Comment by o8vm
15 days ago
Here is an example of how a protocol defined in Hibana can confine even an AI agent’s behavior within an explicit interaction flow.
https://github.com/hibanaworks/hibana-agent
From an AMPST perspective, the key idea is this: one global choreography is projected into role-local protocols (Agent/Browser/Human), with affine progression (each step is consumed exactly once).
const LOOP_BODY: g::Program<LoopBodySteps> = g::seq(
g::send::<Agent, Browser, BrowserAction, 0>(),
g::send::<Browser, Agent, BrowserObservation, 0>(),
);
const ADD_TO_CART_APPROVAL: g::Program<AddToCartApprovalSteps> = g::seq(
g::send::<Agent, Human, RequestApproval, 0>(),
g::seq(
g::send::<Human, Agent, ApprovalDecision, 0>(),
g::route::<0, _>(
g::route_chain::<0, AddToCartArm>(ADD_TO_CART_ARM)
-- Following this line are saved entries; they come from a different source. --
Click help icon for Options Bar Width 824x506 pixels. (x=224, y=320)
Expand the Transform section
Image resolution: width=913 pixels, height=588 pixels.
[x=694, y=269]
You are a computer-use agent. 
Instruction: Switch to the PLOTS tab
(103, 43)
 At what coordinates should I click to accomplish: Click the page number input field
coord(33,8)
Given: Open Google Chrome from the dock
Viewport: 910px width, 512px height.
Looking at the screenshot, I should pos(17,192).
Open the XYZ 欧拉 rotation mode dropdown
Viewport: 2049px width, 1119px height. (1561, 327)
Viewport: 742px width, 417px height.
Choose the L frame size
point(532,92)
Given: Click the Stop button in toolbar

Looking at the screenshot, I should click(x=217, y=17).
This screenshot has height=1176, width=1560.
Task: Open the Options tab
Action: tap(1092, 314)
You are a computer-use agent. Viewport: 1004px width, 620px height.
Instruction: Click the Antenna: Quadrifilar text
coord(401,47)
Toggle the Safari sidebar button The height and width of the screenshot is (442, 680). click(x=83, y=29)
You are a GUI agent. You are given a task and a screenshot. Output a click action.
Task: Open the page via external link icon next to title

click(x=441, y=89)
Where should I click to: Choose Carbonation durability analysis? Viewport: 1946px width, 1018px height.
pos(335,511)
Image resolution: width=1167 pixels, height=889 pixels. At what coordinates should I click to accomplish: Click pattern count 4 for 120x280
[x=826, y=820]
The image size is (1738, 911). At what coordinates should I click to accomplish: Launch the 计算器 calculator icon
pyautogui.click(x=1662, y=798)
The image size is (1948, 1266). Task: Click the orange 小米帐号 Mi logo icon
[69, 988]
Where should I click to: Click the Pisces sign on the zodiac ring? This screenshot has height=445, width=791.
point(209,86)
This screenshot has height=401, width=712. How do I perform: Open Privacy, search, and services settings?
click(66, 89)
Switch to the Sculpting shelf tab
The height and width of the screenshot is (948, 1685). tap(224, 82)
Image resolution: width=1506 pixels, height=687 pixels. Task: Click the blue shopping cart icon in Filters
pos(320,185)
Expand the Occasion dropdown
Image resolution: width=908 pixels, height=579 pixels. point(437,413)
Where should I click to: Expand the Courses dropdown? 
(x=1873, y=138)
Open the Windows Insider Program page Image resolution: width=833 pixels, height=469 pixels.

.and::<SkipAddToCartArm>(SKIP_ADD_TO_CART_ARM),
),
),
);
So even AI-agent behavior is confined by protocol structure: illegal traces (skip/reorder/reuse/wrong branch) are unrepresentable, not merely blocked by ad hoc runtime checks.
As another example, we’re also preparing `hibana-quic` (a QUIC implementation built with Hibana) for public release. It already passes interop tests with neqo.